To process incoming requests, you’ll want to create a handler. The handler is a method that leverages the HttpContext to access registered services (in this case PredictionEnginePool), read the request, and write out a response.

static async Task PredictHandler(HttpContext http)
{
    // Get PredictionEnginePool service
    var predEngine = http.RequestServices.GetRequiredService<PredictionEnginePool<Input,Output>>();

    // Deserialize HTTP request JSON body
    var input = await JsonSerializer.DeserializeAsync<Input>(http.Request.Body);

    // Predict using PredictionEnginePool service
    var prediction = predEngine.Predict(input);

    // Return prediction as JSON response
    await http.Response.WriteAsJsonAsync(prediction);
}

Configure routes

Now that you have a handler, configure your application to route requests to your handler. Add the following code inside the Configure method.

app.UseRouting();
app.UseEndpoints(endpoints => {
    // Define prediction endpoint
    endpoints.MapPost("/predict", PredictHandler);
});

This code maps HTTP POST requests to the predict endpoint and uses the PredictHandler previously created to process those requests.

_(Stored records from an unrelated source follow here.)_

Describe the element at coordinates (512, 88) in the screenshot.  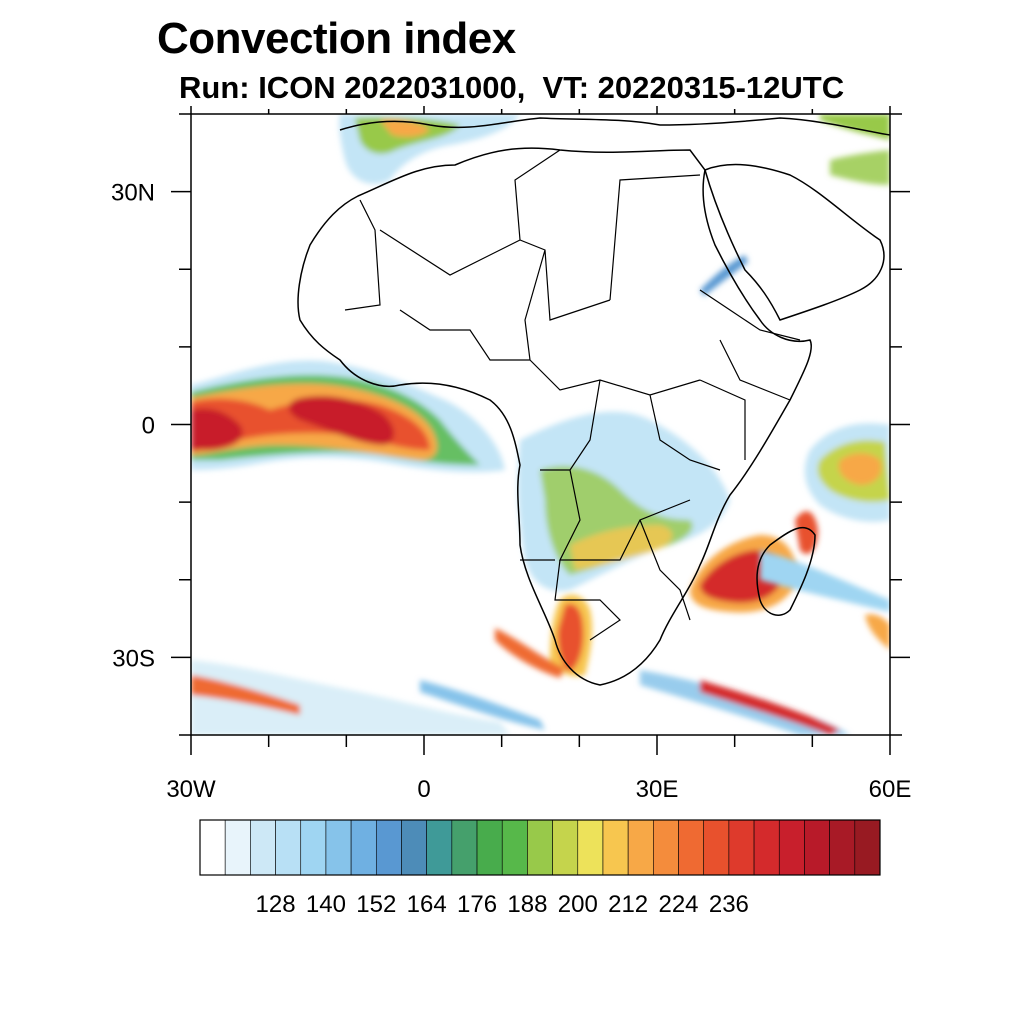
I see `map-subtitle: Run: ICON 2022031000, VT: 20220315-12UTC` at that location.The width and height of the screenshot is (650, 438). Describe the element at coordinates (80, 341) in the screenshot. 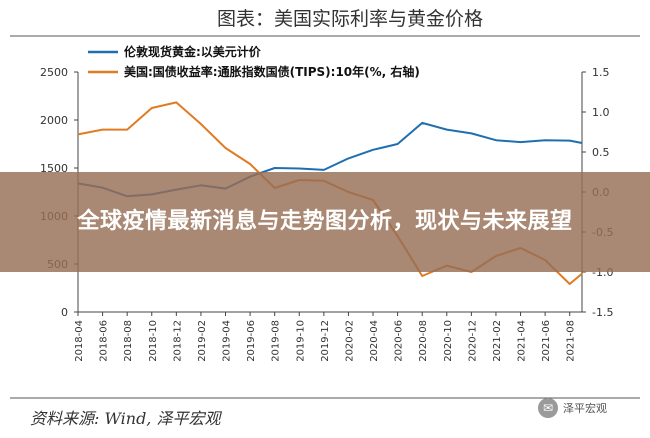

I see `x-tick-label: 2018-04` at that location.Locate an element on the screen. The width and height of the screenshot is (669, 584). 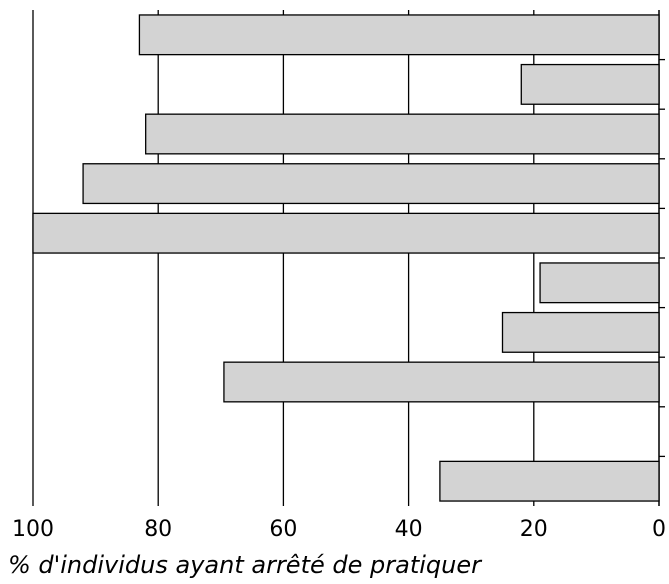
x-tick-label: 20 is located at coordinates (534, 530).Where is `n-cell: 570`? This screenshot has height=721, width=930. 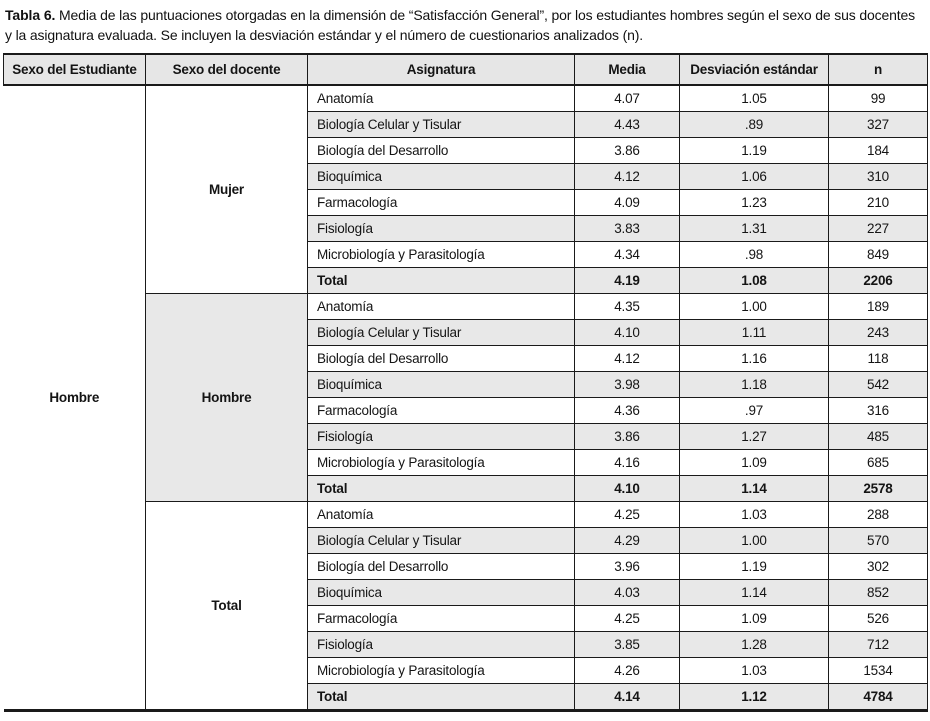 n-cell: 570 is located at coordinates (878, 540).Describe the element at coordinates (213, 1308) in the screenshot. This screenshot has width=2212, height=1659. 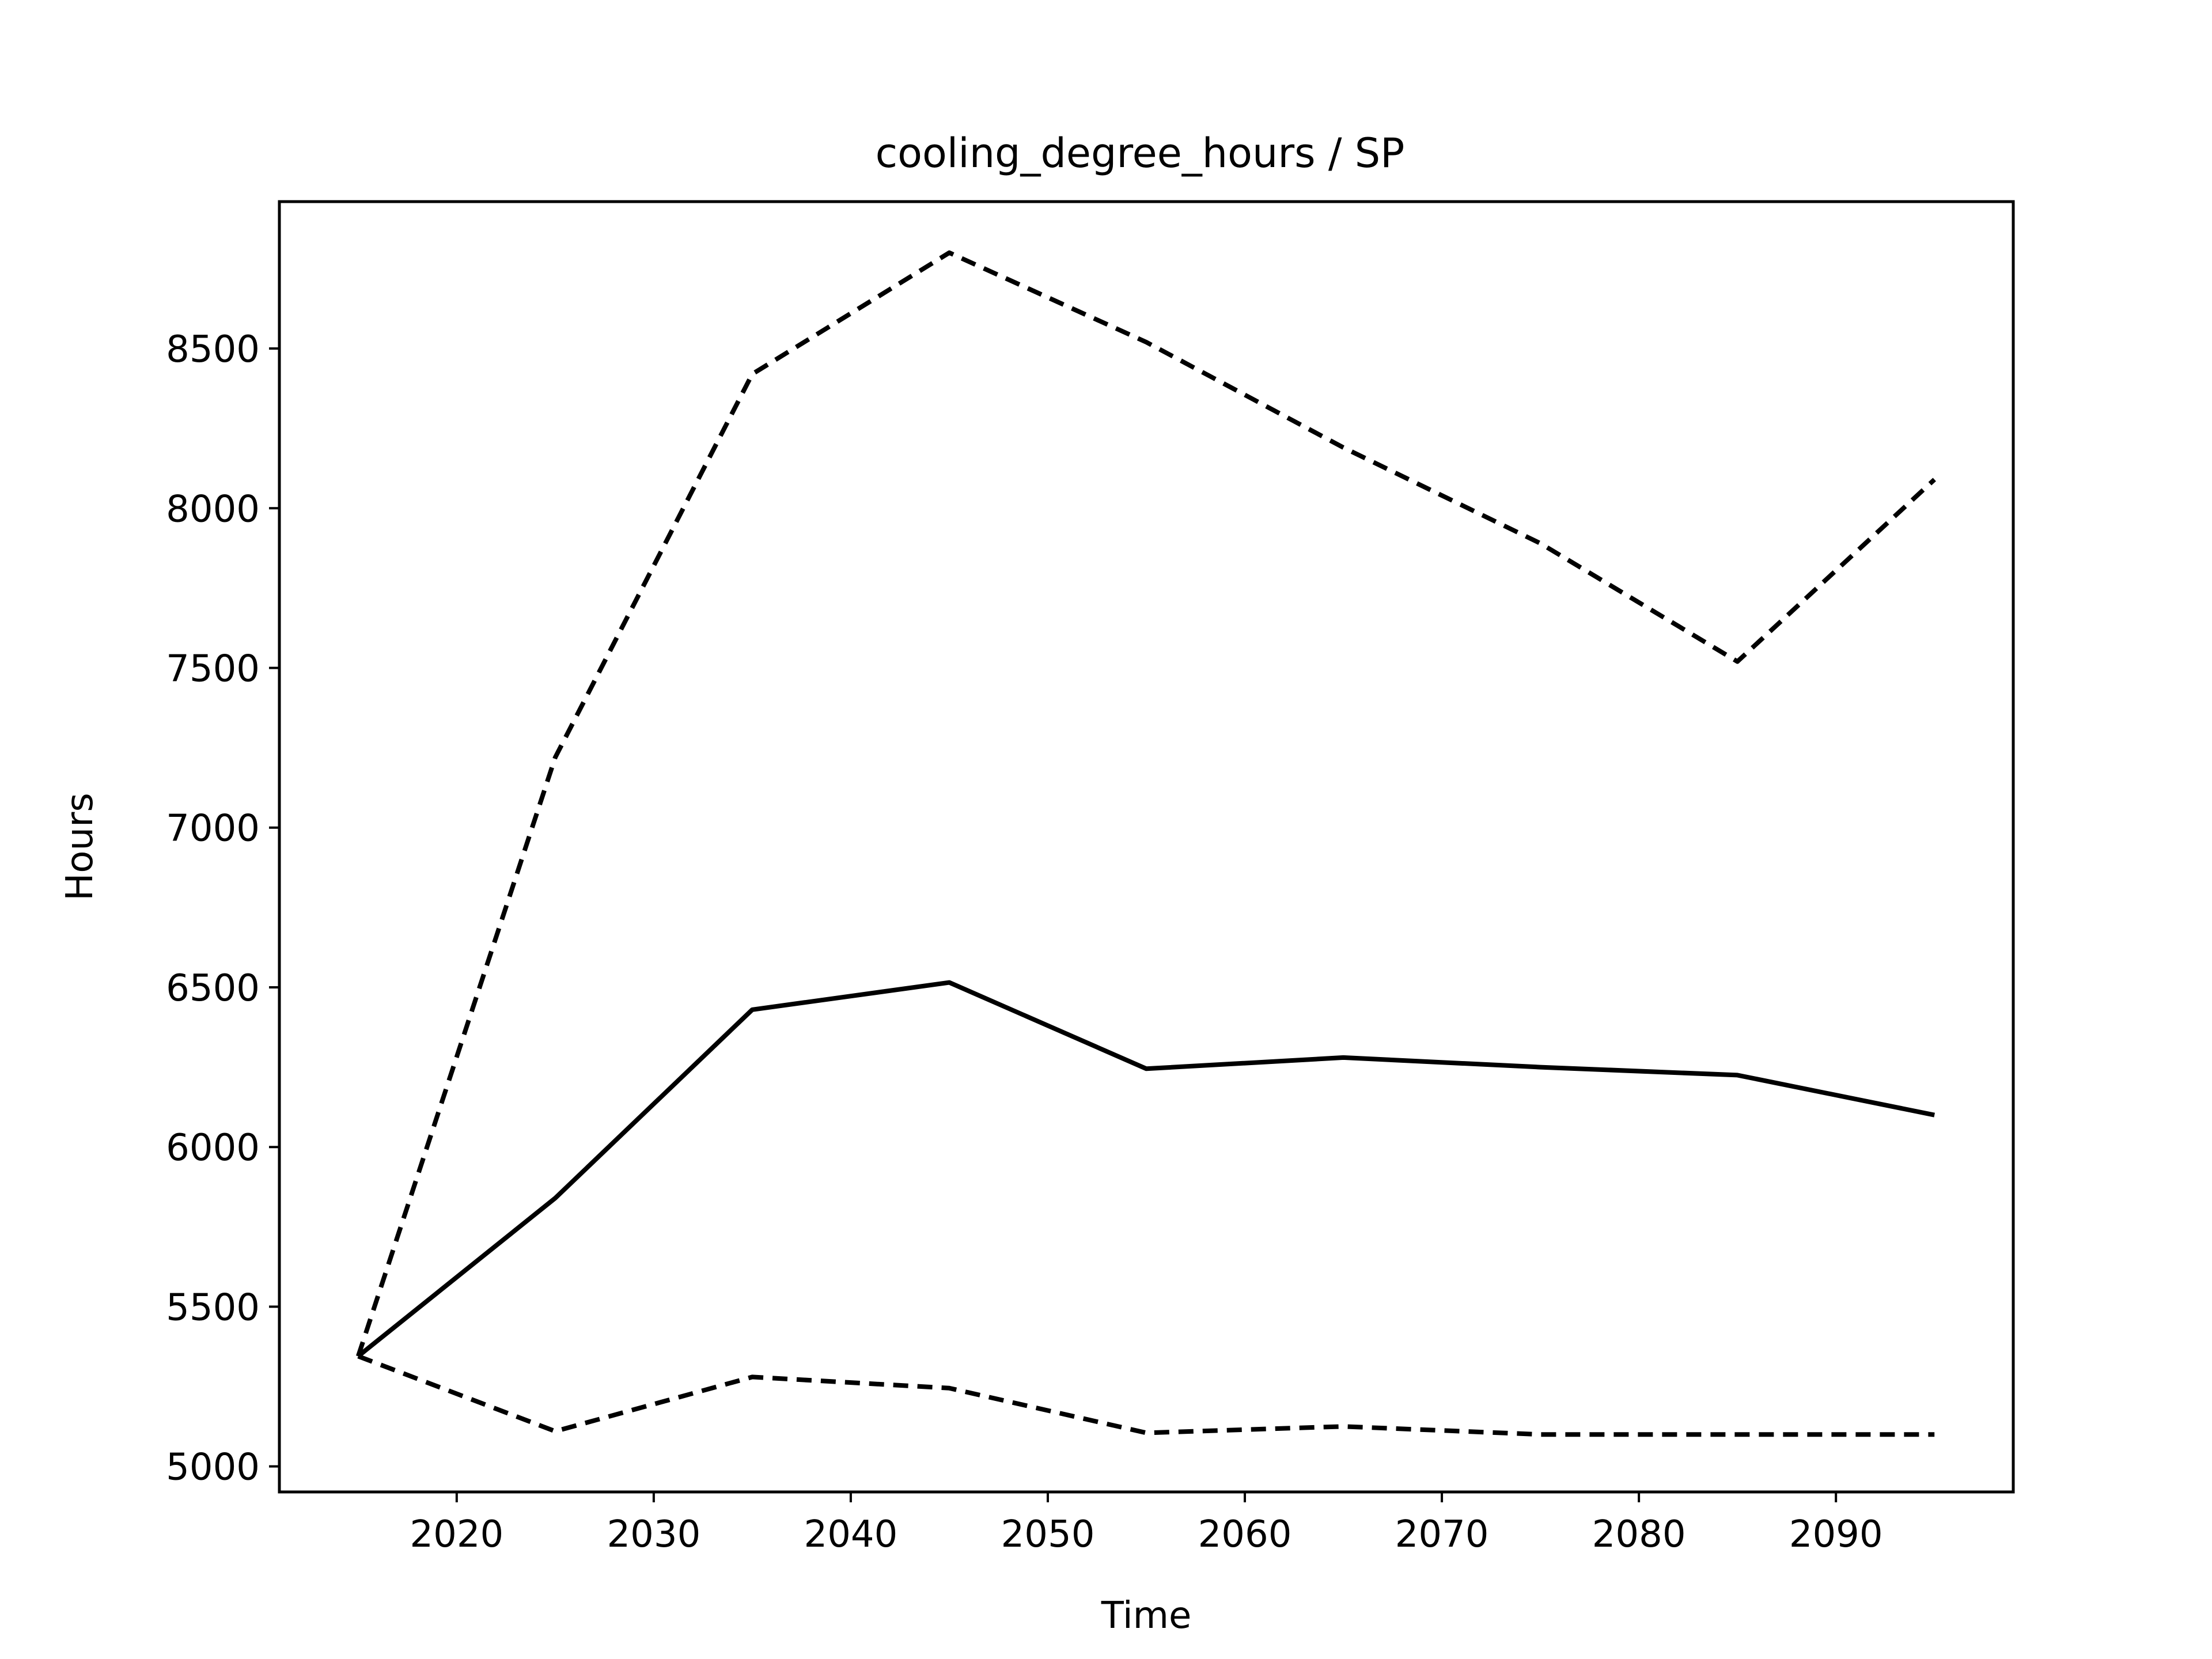
I see `y-tick-label: 5500` at that location.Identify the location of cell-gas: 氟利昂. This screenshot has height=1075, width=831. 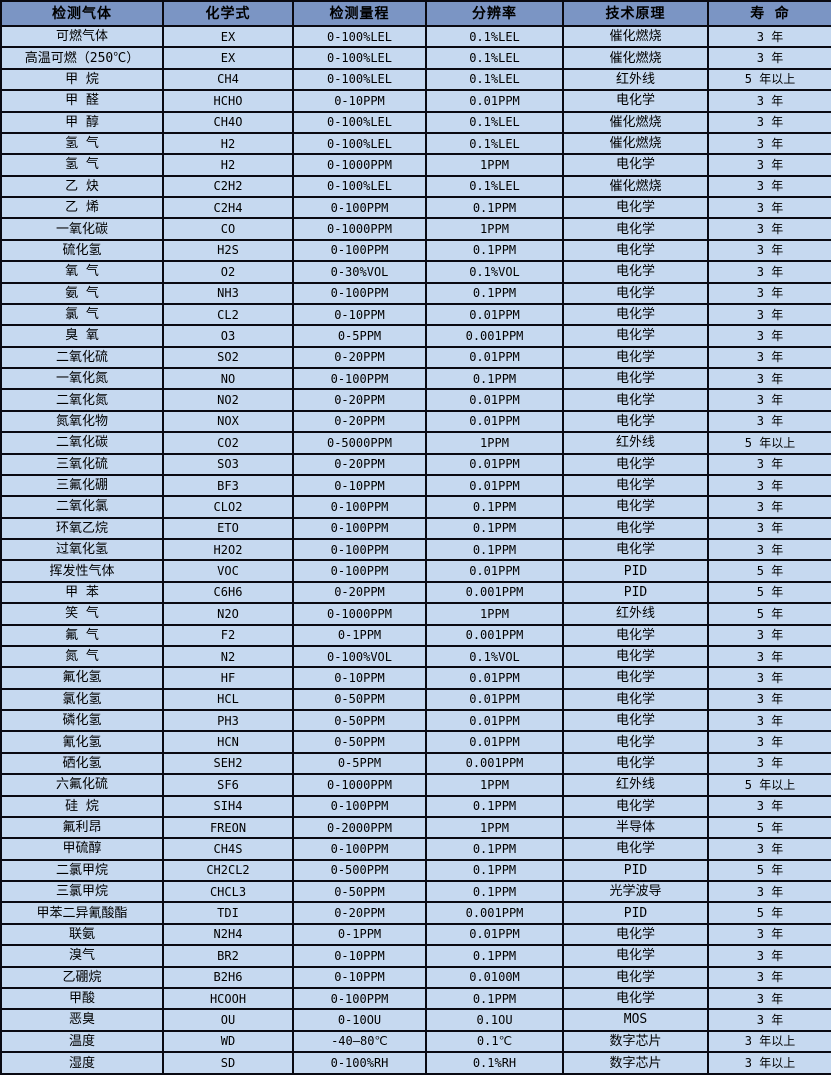
(82, 828).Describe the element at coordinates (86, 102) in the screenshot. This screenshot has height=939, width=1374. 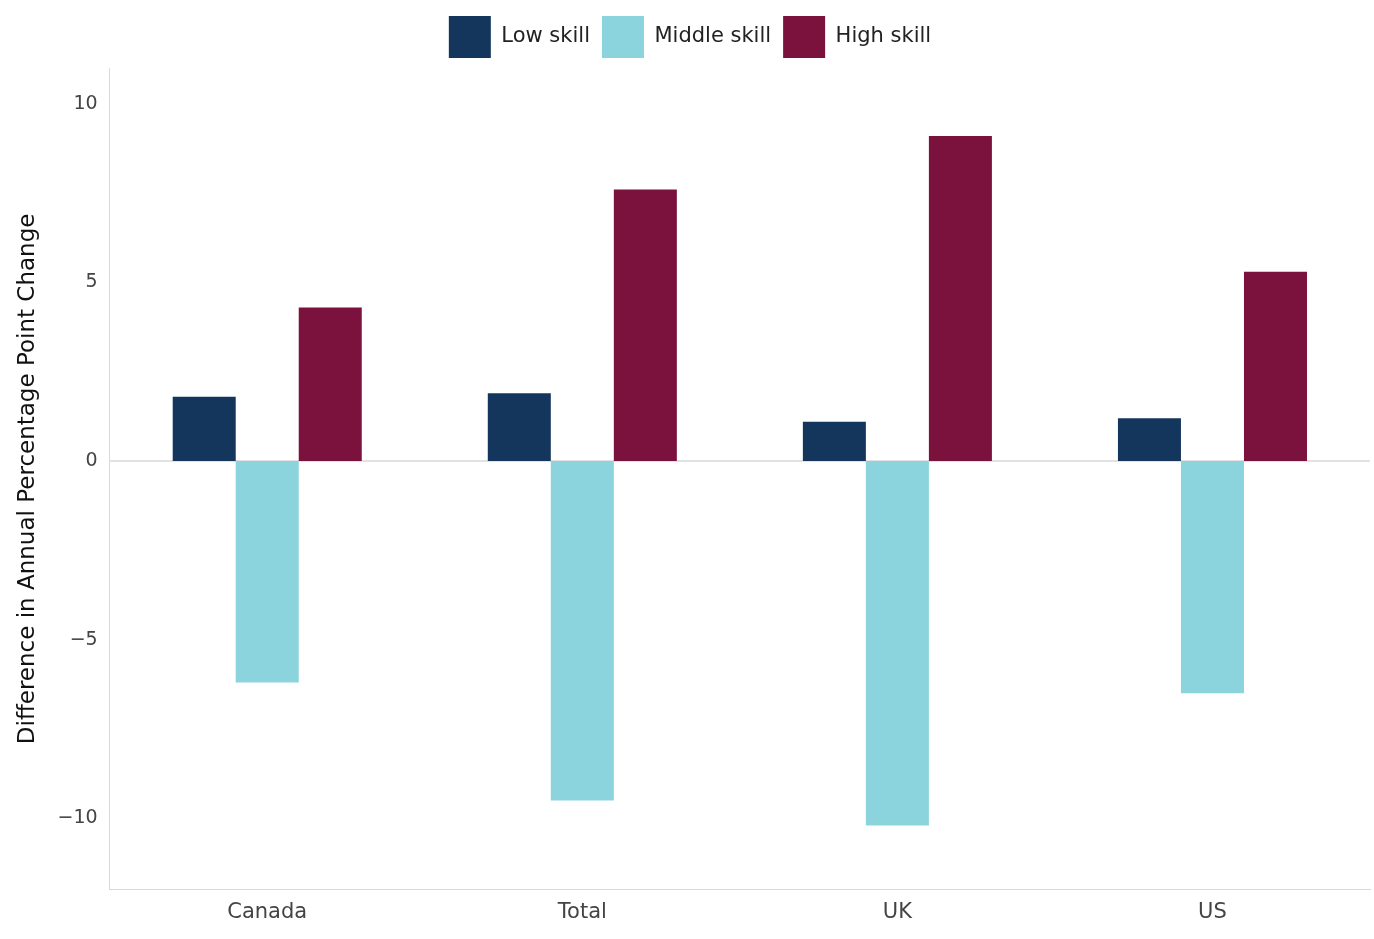
I see `y-tick-label: 10` at that location.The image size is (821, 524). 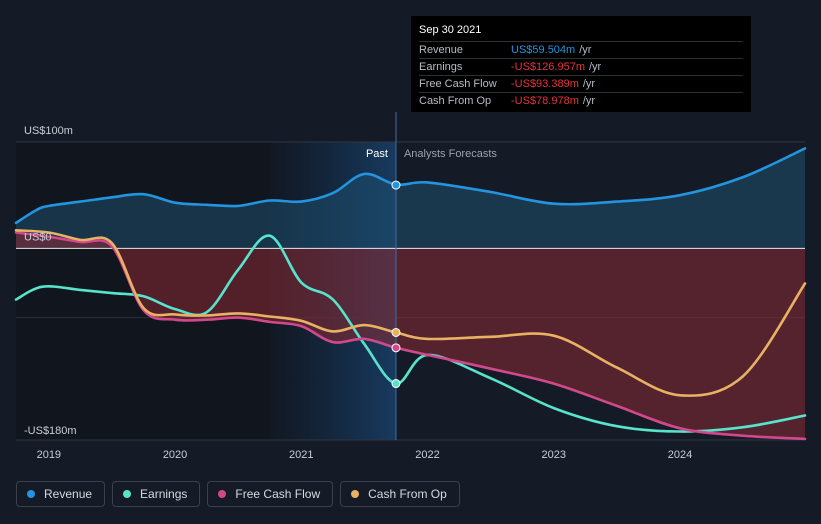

Your final Main method should look like the following:

WebHost.CreateDefaultBuilder()
    .ConfigureServices(services => {
        // Register PredictionEnginePool service 
        services.AddPredictionEnginePool<Input,Output>()
            .FromUri("https://github.com/dotnet/samples/raw/master/machine-learning/models/sentimentanalysis/sentiment_model.zip");
    })
    .Configure(app => {
        app.UseHttpsRedirection();
        app.UseRouting();
        app.UseEndpoints(endpoints => {
            // Define prediction endpoint
            endpoints.MapPost("/predict", PredictHandler);
        });
    })
    .Build()
    .Run();

That’s all you need to serve your machine learning model as an HTTP API!

Test your API

To test your API, run the application and make an HTTP POST request with a JSON body containing the SentimentText property.

{
    "SentimentText": "This is a very bad steak"
}

You should receive an Output response similar to the following:

{
  "prediction": false,
  "probability": 0.5,
  "score": 0
}

The false value in prediction indicates that the SentimentText provided in the request is negative.

Conclusion

In this post, we showed how “route-to-code” can help you quickly write a highly scalable machine learning ASP.NET web service. Try deploying your own machine learning models using the minimal “route-to-code” method and give us feedback on how to make it better.

You can find a complete version of this application in the ML.NET HTTP API GitHub repository. In that repository you’ll also find a sample that uses the API Endpoints NuGet package to enable model binding and OpenAPI/Swagger.